▶ [What the task requires] Each line of the listing, apart from the pictures, is to be printed exactly.
*** Block opens ***
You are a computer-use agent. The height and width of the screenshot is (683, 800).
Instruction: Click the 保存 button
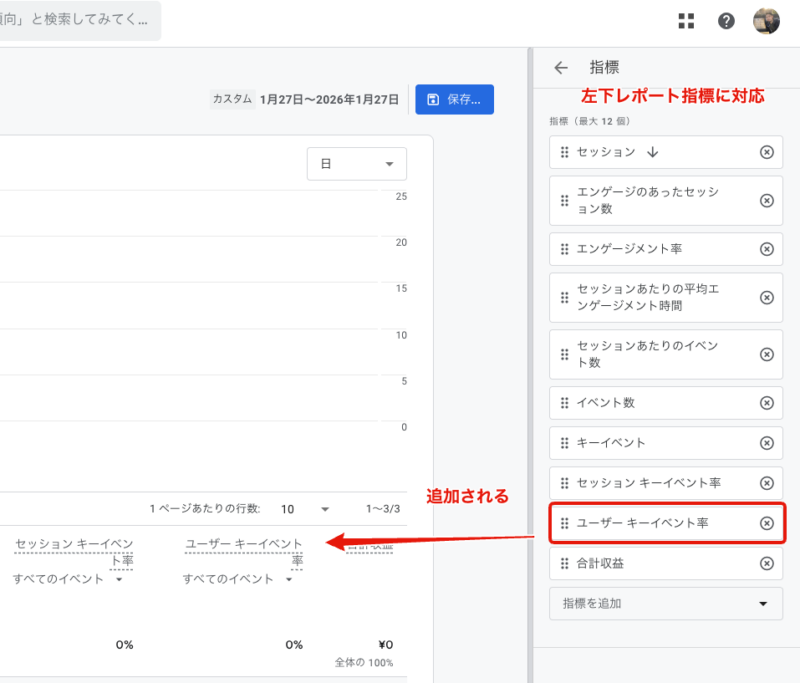tap(454, 99)
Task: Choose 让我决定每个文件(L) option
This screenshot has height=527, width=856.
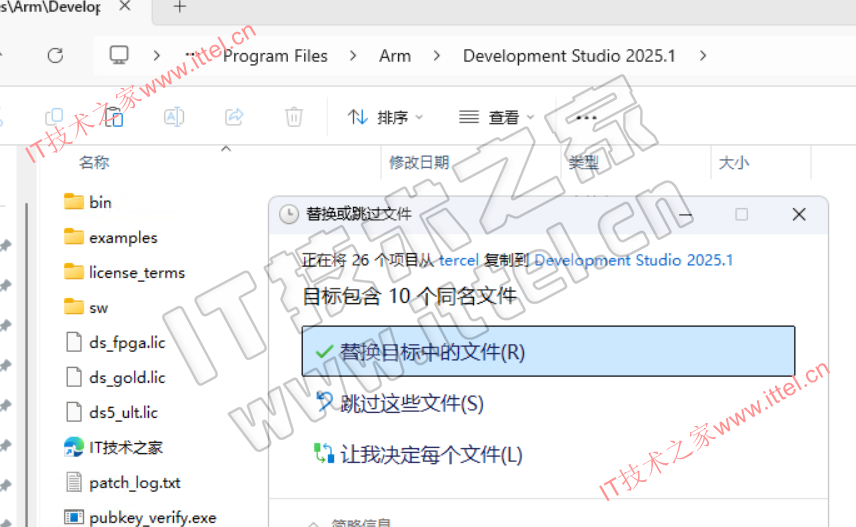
*** Block closes ***
▶ [Solved exercise]
You are a computer-use agent. The height and width of the screenshot is (683, 800).
Instruction: Click the 保存 button
tap(454, 99)
Task: Choose 让我决定每个文件(L) option
This screenshot has height=527, width=856.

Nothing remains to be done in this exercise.